[WHAT YOU SHOULD DO]: Exactly and only the lines from the one containing "The image size is (1288, 947)." through the close of the entries below are to be set down.

Saved entries

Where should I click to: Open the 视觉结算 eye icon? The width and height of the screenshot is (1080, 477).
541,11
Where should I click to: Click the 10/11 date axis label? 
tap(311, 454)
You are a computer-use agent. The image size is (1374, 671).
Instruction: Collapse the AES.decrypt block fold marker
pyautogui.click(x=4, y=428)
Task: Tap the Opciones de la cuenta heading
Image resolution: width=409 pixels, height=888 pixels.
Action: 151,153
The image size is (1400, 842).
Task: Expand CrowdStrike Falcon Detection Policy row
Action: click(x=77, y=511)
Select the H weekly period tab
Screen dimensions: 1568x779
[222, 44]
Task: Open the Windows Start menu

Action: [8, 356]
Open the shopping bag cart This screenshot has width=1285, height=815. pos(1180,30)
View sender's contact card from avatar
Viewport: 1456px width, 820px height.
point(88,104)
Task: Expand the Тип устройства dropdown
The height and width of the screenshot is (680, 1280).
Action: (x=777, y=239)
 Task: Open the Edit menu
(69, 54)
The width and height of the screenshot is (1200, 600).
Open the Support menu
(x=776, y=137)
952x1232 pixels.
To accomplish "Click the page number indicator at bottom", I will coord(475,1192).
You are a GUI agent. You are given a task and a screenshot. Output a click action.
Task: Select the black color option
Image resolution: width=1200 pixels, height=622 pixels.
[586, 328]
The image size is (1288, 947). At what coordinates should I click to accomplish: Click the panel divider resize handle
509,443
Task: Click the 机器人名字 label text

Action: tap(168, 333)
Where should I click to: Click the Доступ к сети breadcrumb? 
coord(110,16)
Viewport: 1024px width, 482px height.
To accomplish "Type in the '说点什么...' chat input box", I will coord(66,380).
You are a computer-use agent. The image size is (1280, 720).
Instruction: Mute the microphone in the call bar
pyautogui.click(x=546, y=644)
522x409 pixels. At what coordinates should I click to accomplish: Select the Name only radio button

[RESPONSE BELOW]:
The image size is (1288, 947). At what coordinates should I click to accomplish: Click the panel divider resize handle
509,443
Task: Click the 机器人名字 label text

Action: tap(168, 333)
Where should I click to: Click the Доступ к сети breadcrumb? 
coord(110,16)
Viewport: 1024px width, 482px height.
To accomplish "Type in the '说点什么...' chat input box", I will coord(66,380).
You are a computer-use agent. The image size is (1280, 720).
Instruction: Mute the microphone in the call bar
pyautogui.click(x=546, y=644)
522x409 pixels. At what coordinates should I click to accomplish: Select the Name only radio button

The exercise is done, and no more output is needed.